A church preserved on what is considered to be Christian holy ground in Israel was robbed sometime between Sunday night and Monday morning, according to reports. Thieves ransacked the Basilica of the Transfiguration, taking chalices, damaging icon and ornaments. They also took a donation box, church officials said Tuesday.

Wadie Abunassar, a spokesman for bishops in the Holy Land, said in a statement the robbery was not religiously motivated. There were no offensive markings or graffiti painted on the church, which Abunassar said was a usual indication of recent religiously charged vandalism at other holy buildings targeted by Jewish extremists. Local police said the robbery “appeared to be a criminal matter.”

It is unclear how many chalices and relics were stolen from the church. Authorities were also unable to determine how much money was in the temple’s donation box, but officials believe it contained no less than $100. Eucharist wafers, which are used during communion to represent the sacrament of Christ’s death, were found scattered on the church floor, and police discovered a statue tossed outside of the church.

The Basilica of the Transfiguration sits on the sacred Mount Tabor located in the Galilee region of northern Israel and is believed to be the site where Jesus and his disciples Peter, John and James prayed together. Christians believe while praying on the mountain – which took six days to climb – Jesus spoke with Moses and Elijah, leading to his transfiguration into holiness.
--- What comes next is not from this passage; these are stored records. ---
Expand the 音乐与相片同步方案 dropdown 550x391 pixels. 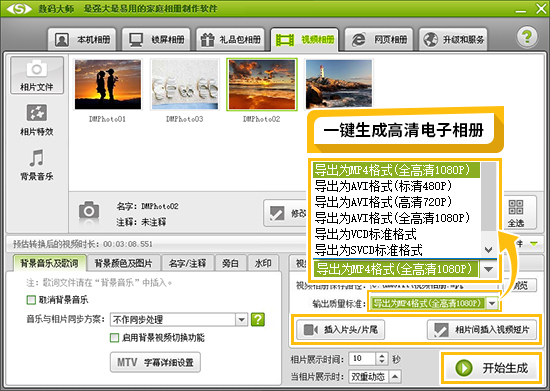(x=241, y=319)
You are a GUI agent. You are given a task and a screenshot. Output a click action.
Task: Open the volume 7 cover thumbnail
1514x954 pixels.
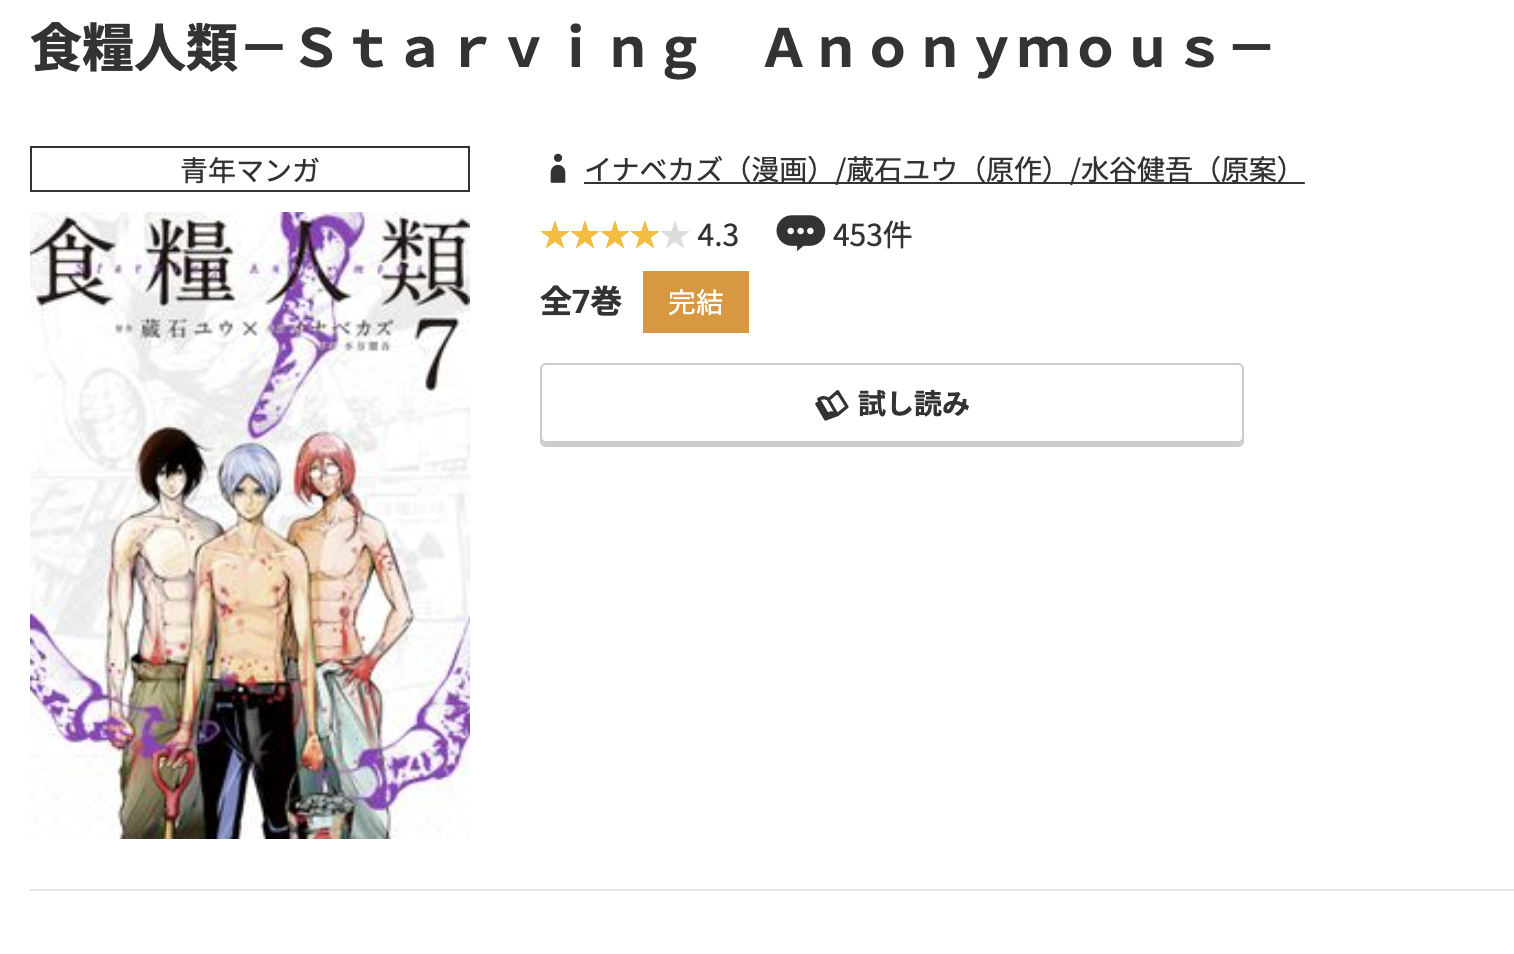[x=250, y=525]
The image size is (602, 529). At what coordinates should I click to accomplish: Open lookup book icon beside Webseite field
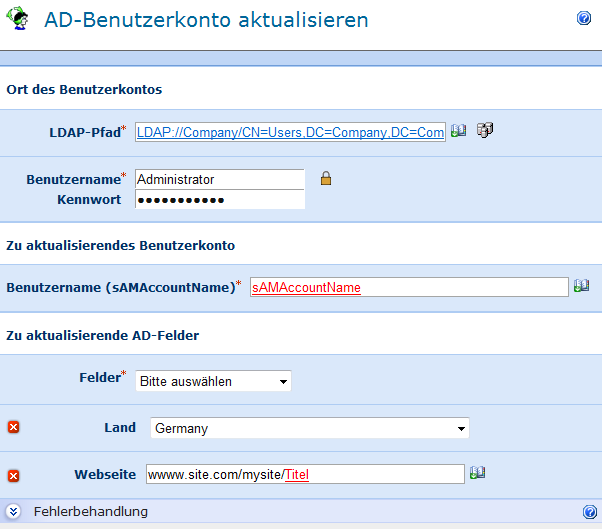tap(478, 473)
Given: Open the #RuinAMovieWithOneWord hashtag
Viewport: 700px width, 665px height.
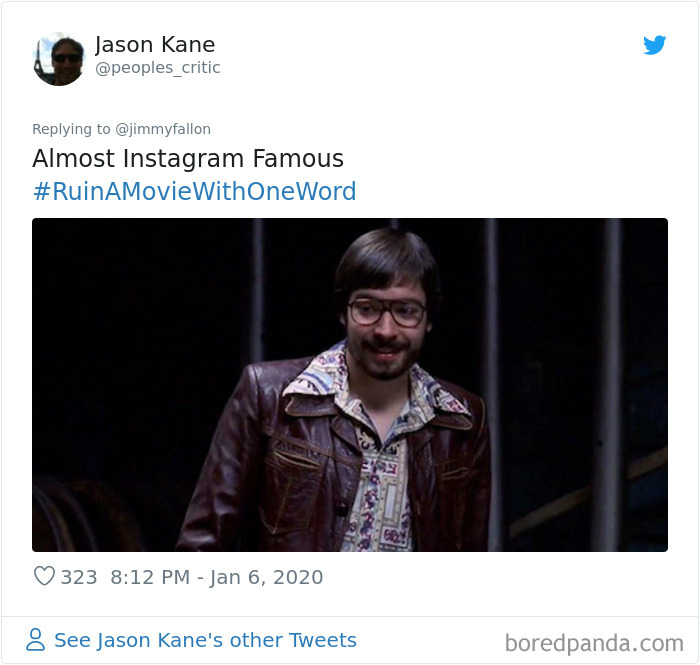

It is unknown when the church was first built. The earliest sighting was recorded in 570 by the Anonymous Pilgrim of Piacenza, who reportedly saw three basilicas on the mountain. However, in 723, Willibaldus wrote about discovering one church dedicated to Jesus, Elijah and Moses. The building, which is part of a Franciscan monastery complex, wasn’t completed until 1925 by architect Antonio Barluzzi. The Basilica of the Transfiguration is a popular tourist attraction in Galilee.